[[ Study material, beginning ]]

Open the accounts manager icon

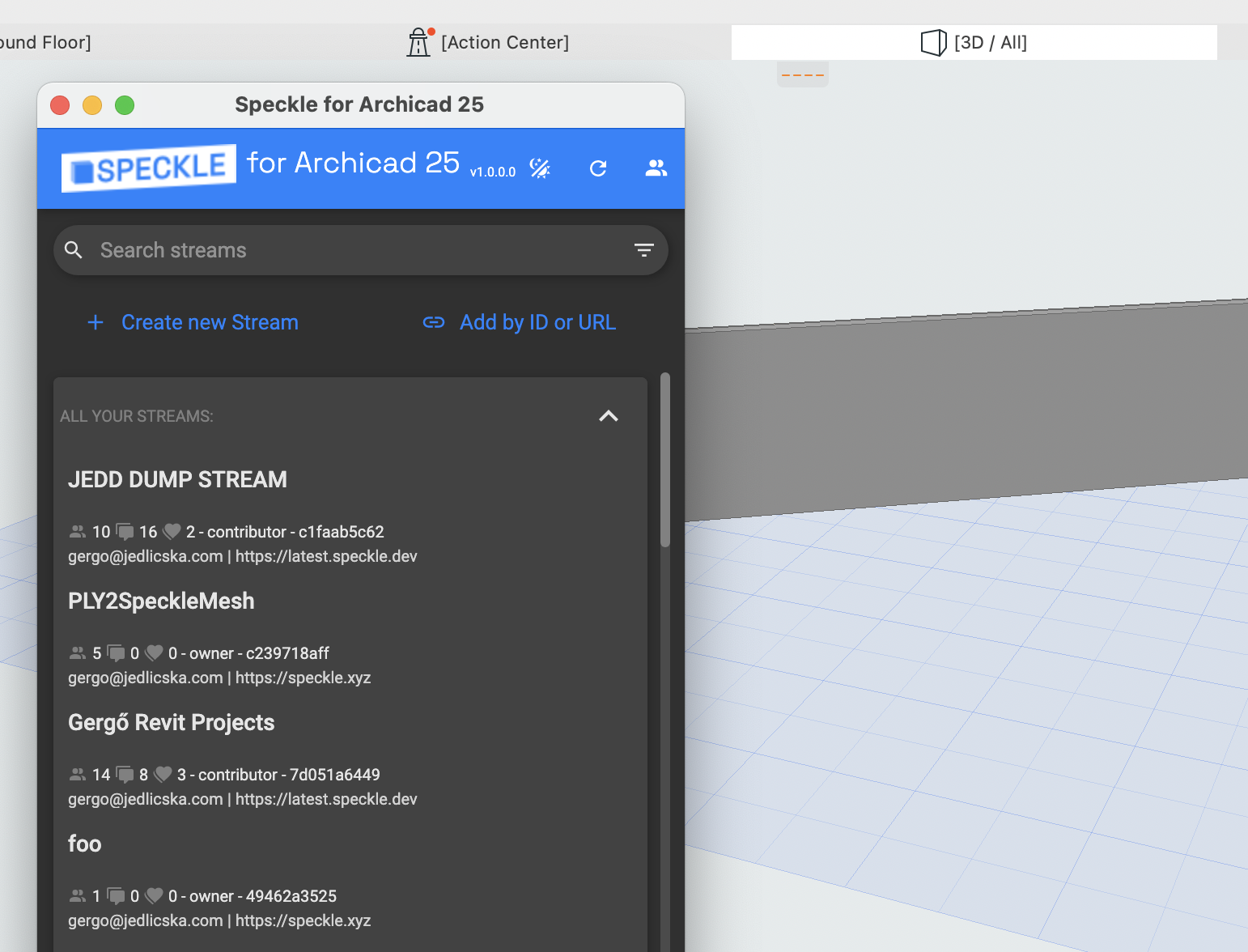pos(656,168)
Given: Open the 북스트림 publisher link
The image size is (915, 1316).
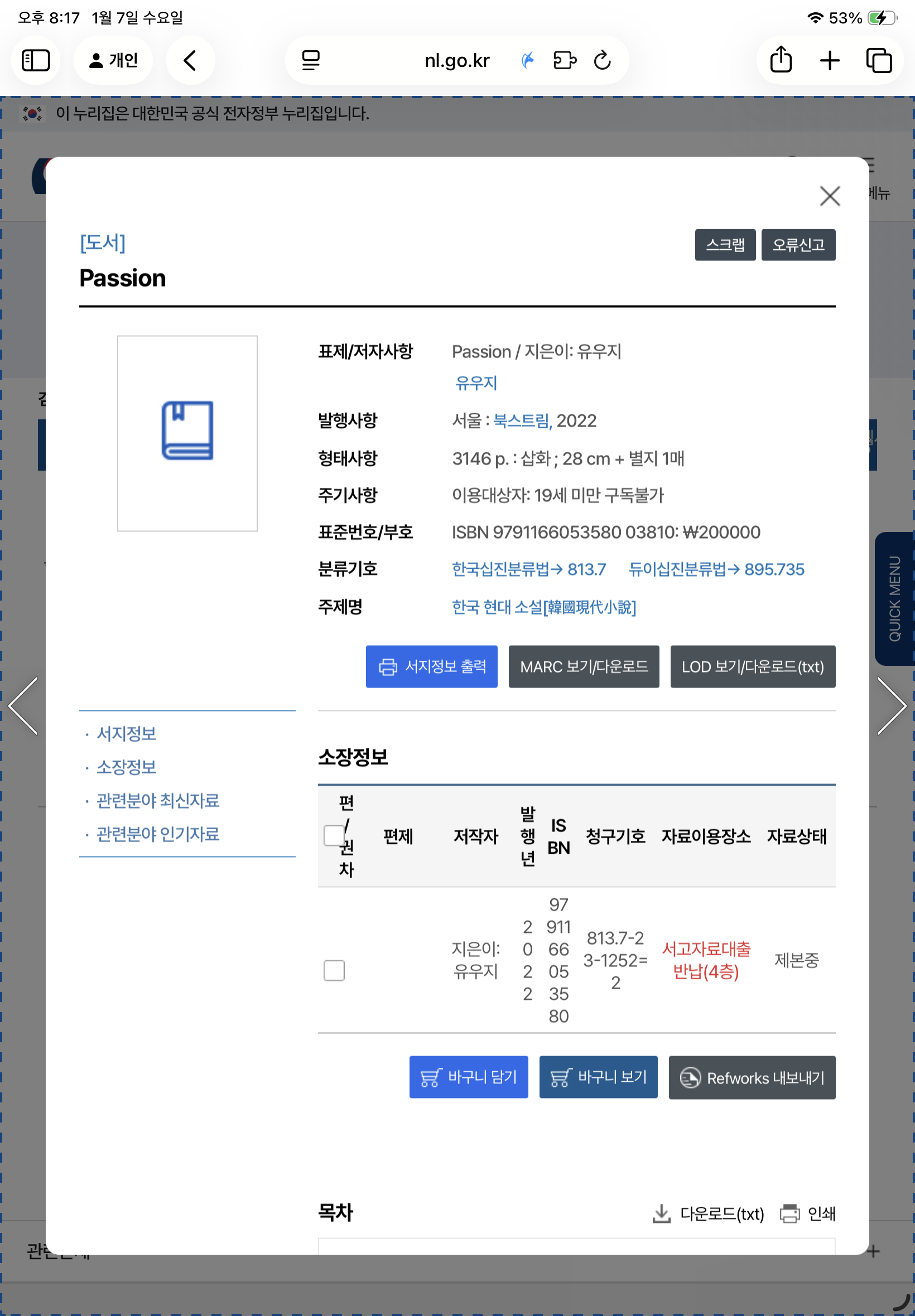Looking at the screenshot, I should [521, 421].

[[ Study material, end ]]

Task prompt: Would you please retype the material above exactly and leave out each picture?

Exercise response:
Open the accounts manager icon

pos(656,168)
Given: Open the 북스트림 publisher link
The image size is (915, 1316).
Looking at the screenshot, I should [521, 421].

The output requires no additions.